= TASK GOAL =
Please output only the lines that begin at the line with "You are a computer-use agent. The" and run through the end of the entries below, exactly as written. Drop all pictures.

Segment Start: DATA

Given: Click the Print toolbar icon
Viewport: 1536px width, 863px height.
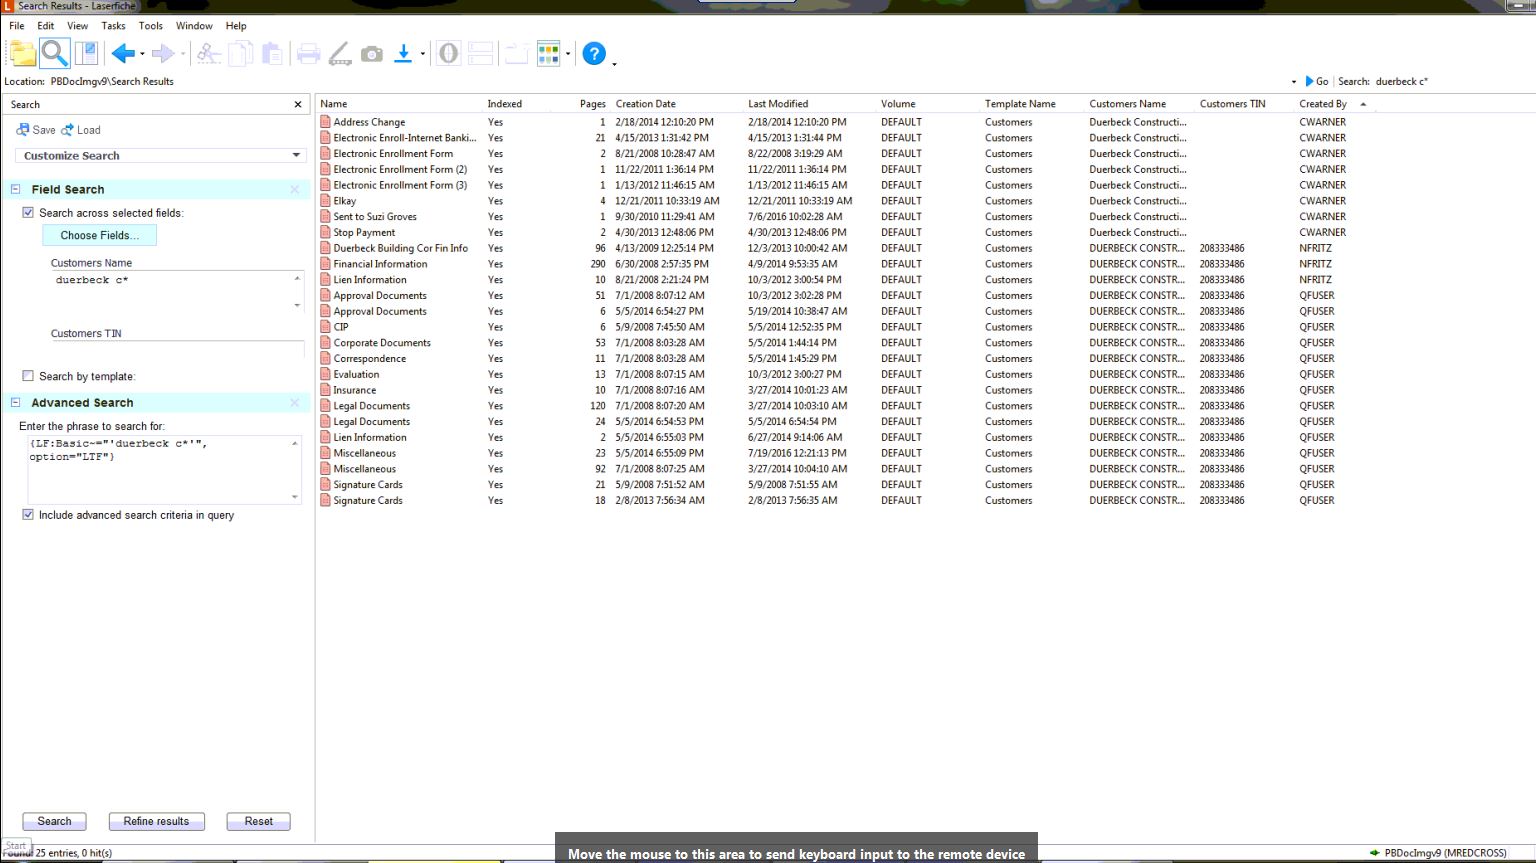Looking at the screenshot, I should pos(308,54).
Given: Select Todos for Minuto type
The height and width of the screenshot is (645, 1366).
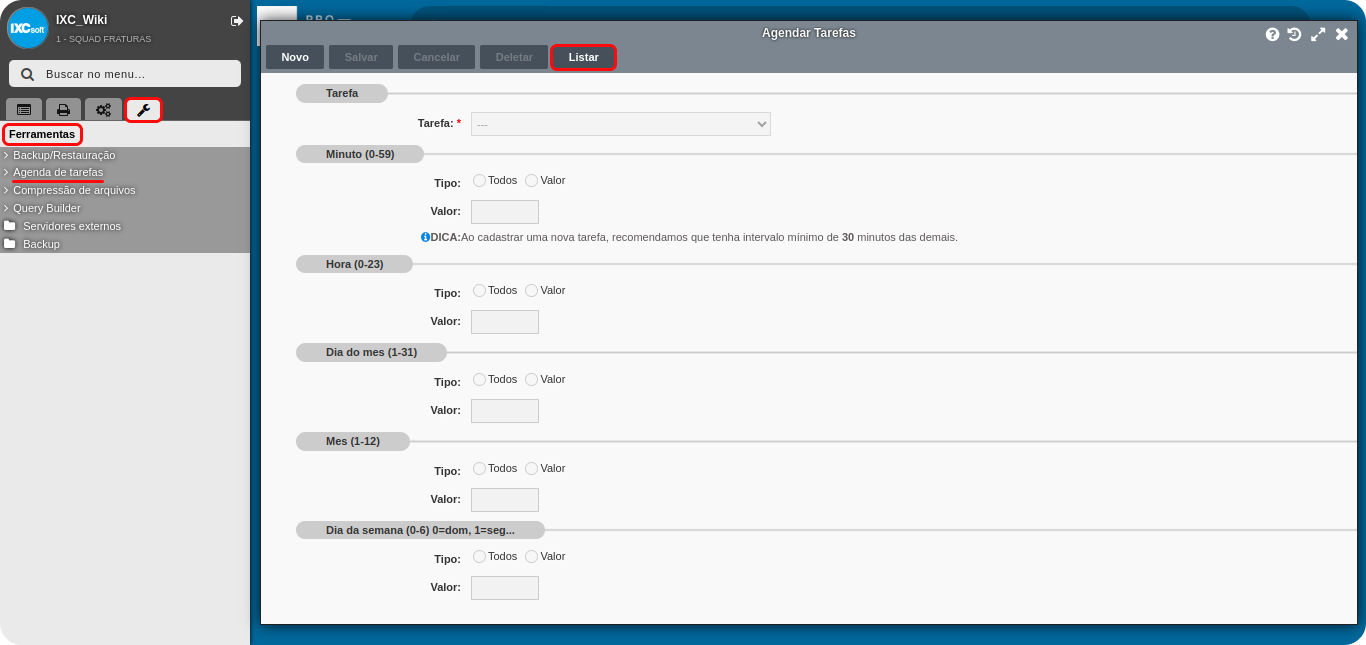Looking at the screenshot, I should pyautogui.click(x=480, y=181).
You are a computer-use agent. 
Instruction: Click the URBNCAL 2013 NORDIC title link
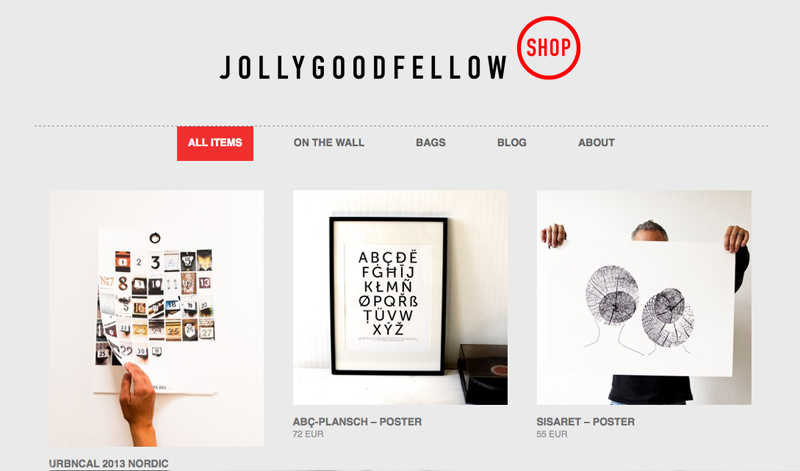point(109,463)
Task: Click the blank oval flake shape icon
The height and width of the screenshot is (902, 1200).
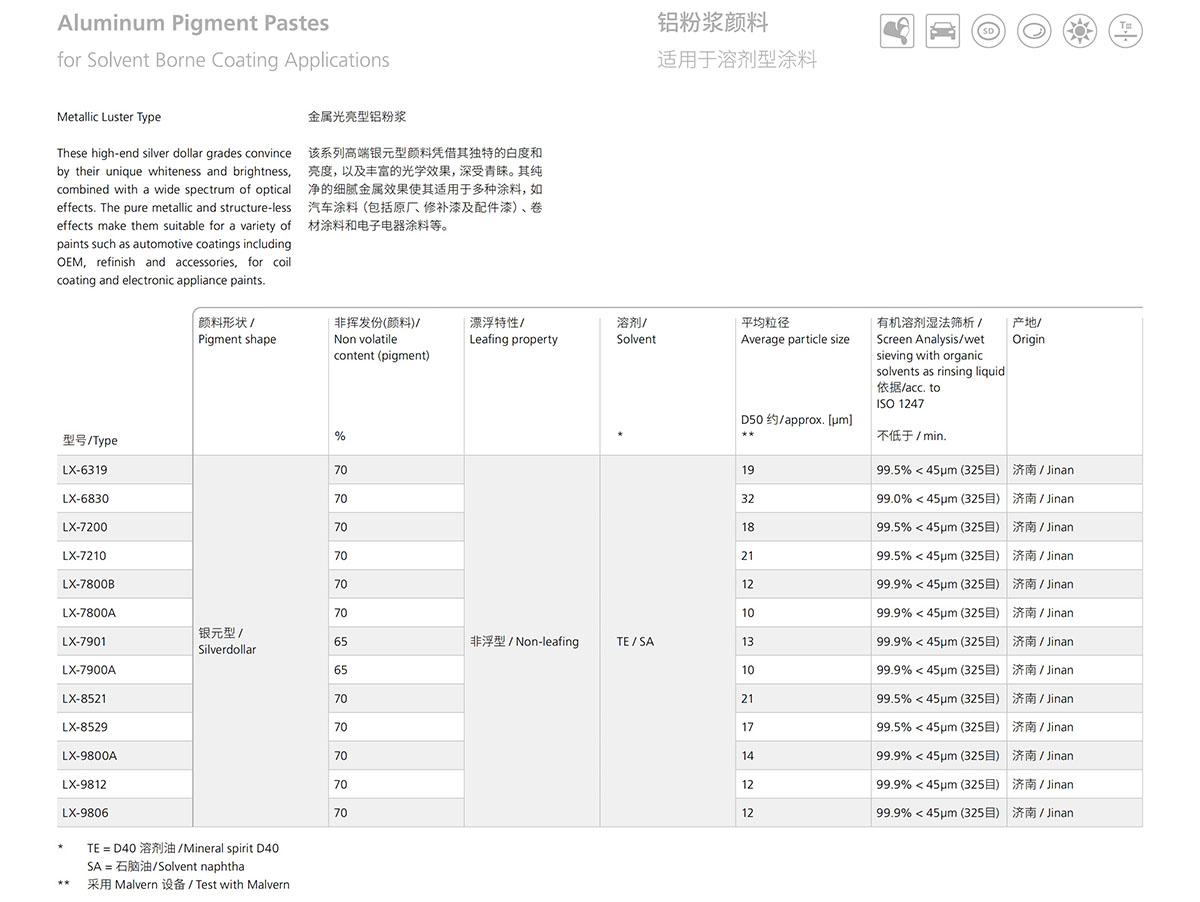Action: (1034, 31)
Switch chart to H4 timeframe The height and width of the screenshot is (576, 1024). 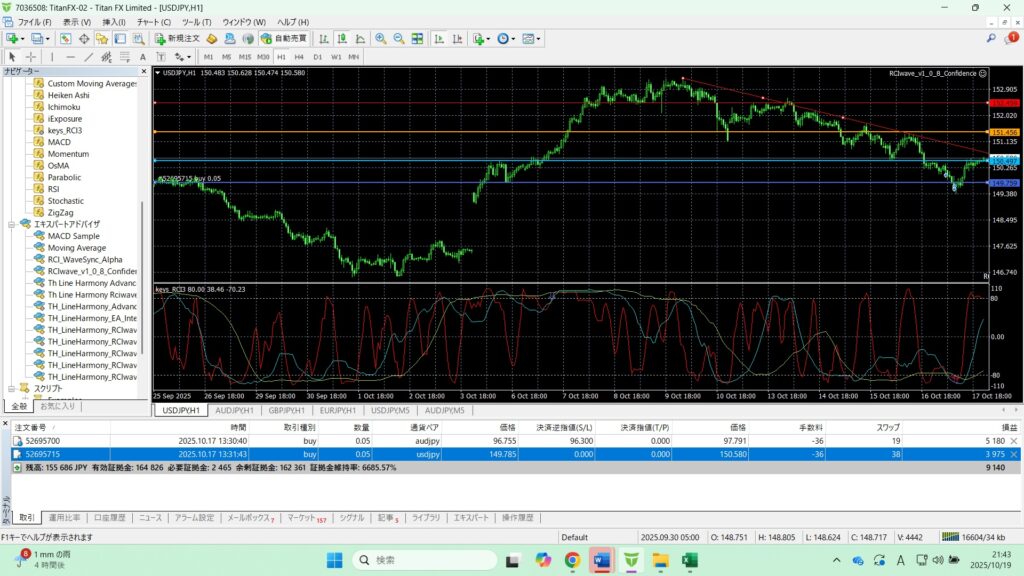click(299, 57)
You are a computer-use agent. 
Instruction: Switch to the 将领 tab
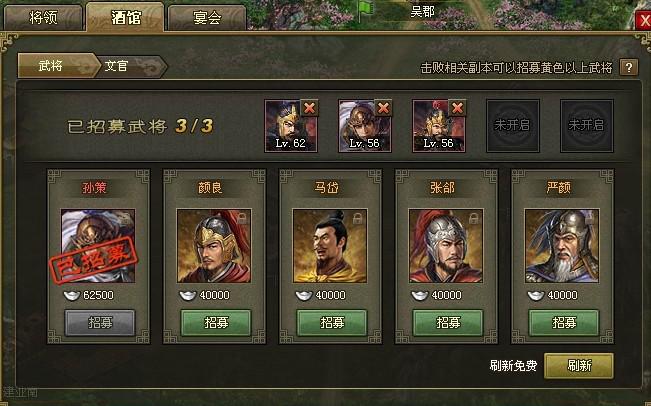tap(43, 17)
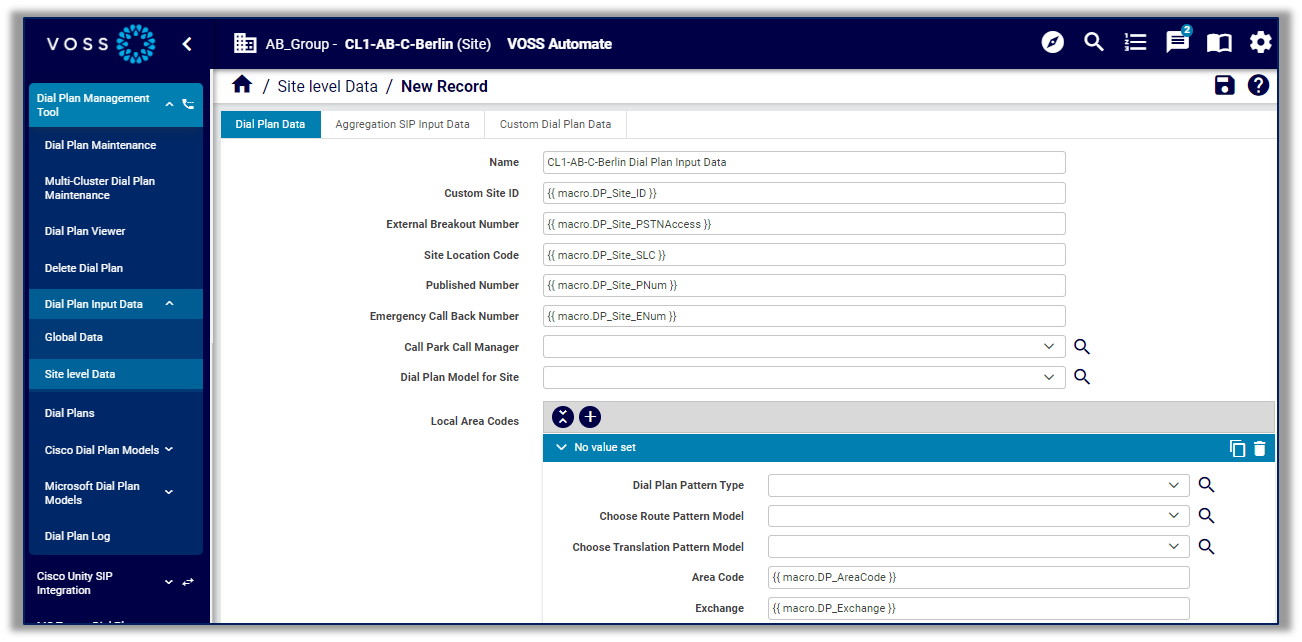Navigate to Site level Data via breadcrumb

pos(327,86)
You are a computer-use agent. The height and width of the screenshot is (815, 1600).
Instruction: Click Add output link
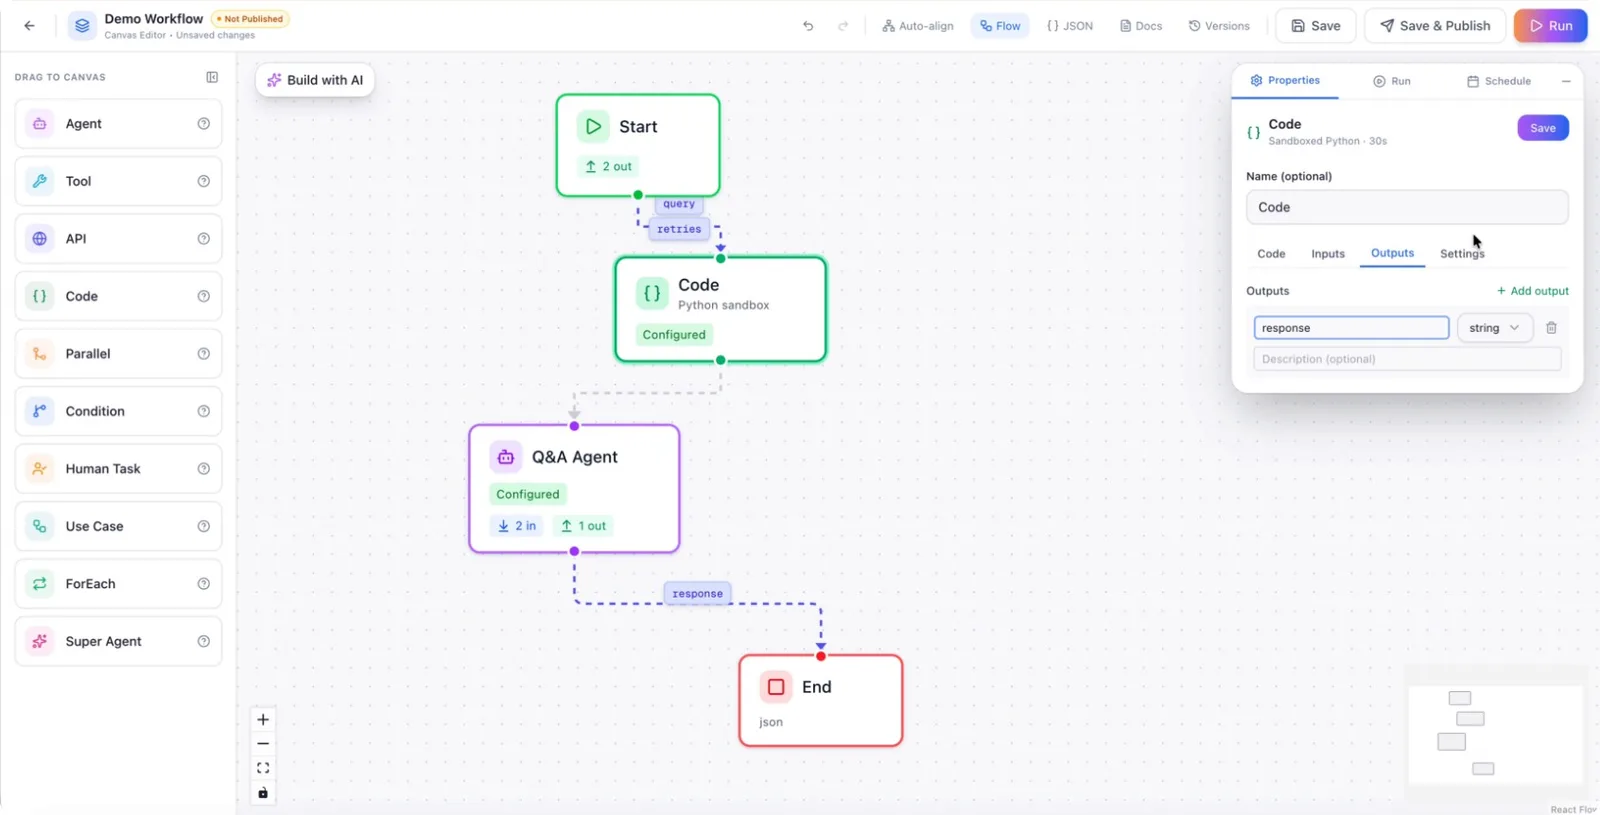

Segment End: DATA

= OUTPUT BELOW =
You are a computer-use agent. The height and width of the screenshot is (815, 1600).
Instruction: Click Add output link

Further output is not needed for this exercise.